Yıldızların fotoğrafçısı Mert Alaş içki markası Seventy One’ı anlattı : İstediğim lezzete 5 yılda 680 denemede ulaştım

Oksijen’den Zeynep Atmaca’ya konuşan dünyanın en ünlü moda karelerini yakalamış isimlerden biri olan fotoğraf sanatçısı Mert Alaş, cin markasını anlattı.

En sevdiği içki konusunda son derece seçici davranan Alaş, kendisinin ve çevresinin içeceği cini ortaya çıkardı. Markanın ortağı ise Fenerbahçe Başkanı Ali Koç’un eşi Nevbahar Koç oldu.

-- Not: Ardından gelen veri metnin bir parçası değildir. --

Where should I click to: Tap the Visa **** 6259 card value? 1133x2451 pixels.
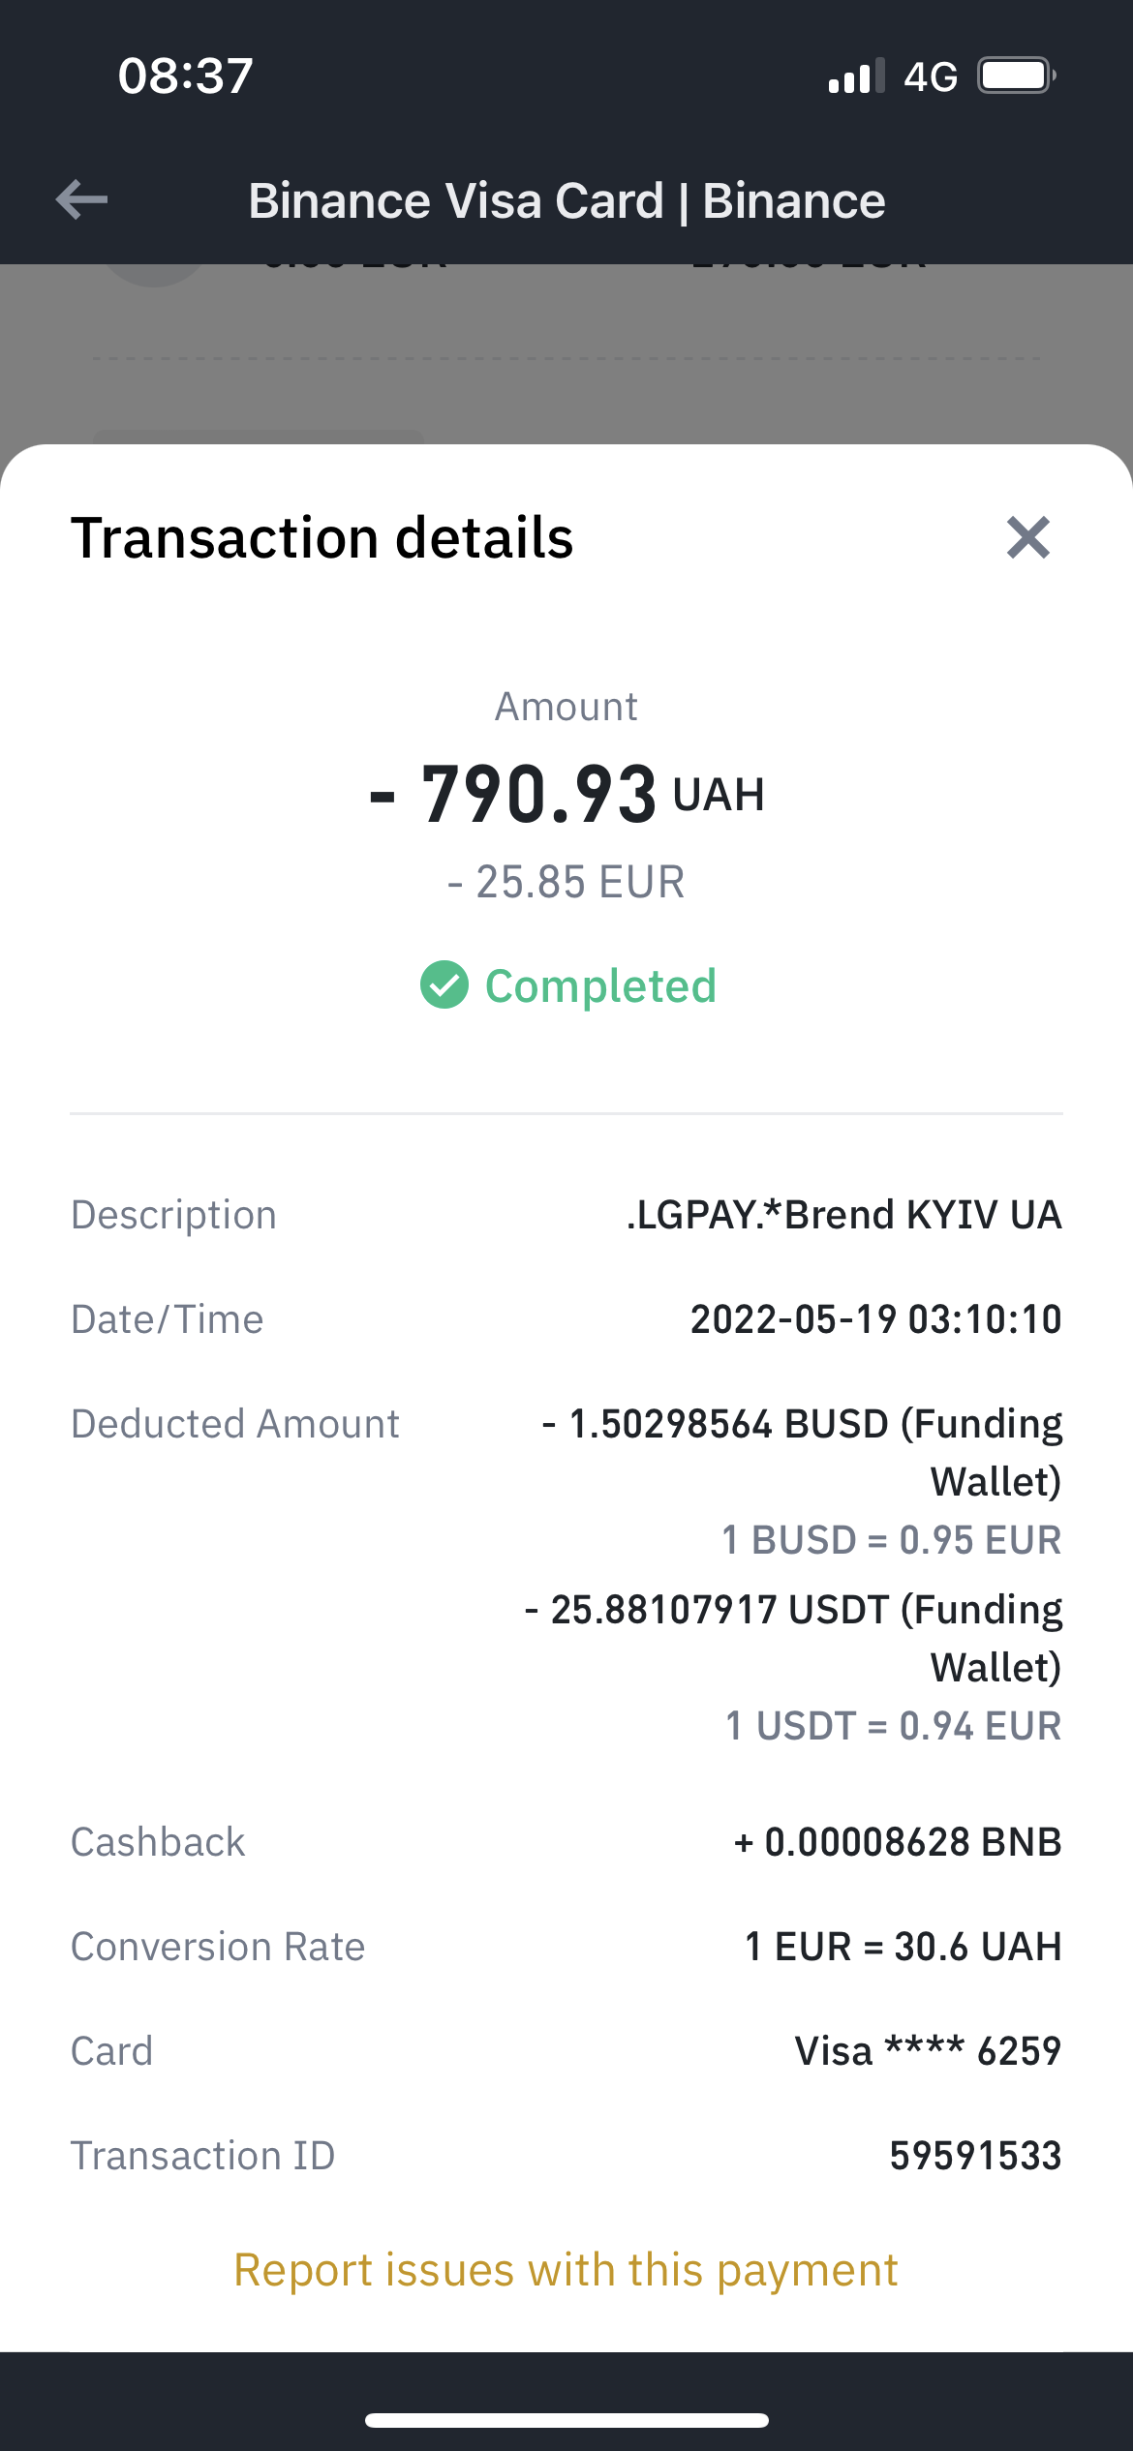click(928, 2051)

Seventy One’ı gece hayatına bir saygı duruşu olarak yarattığınız doğru mu?

Gece hayatı denince bazen farklı anlaşılıyor. Gecenin benim için yeri özel. Bir kere renk farkı var; karanlıkta bütün renklerin, ışıltıların çok daha dramatik bir parlaklığı olduğunu hissediyorum. Gecenin sessizliğinde kuş, rüzgar, deniz, dalga, müzik gibi özel sesler bize çok daha enteresan şekilde hitap ediyor. Herkes yattıktan sonra kendi dünyamın içine girip çalışmayı çok severim. Gece hayatına saygı duruşu derken bahsettiğim de diskosu, müziği, çalgıcısı değildi aslında. O sessizlik ve karanlıktaki güzelliği yakalamaktı.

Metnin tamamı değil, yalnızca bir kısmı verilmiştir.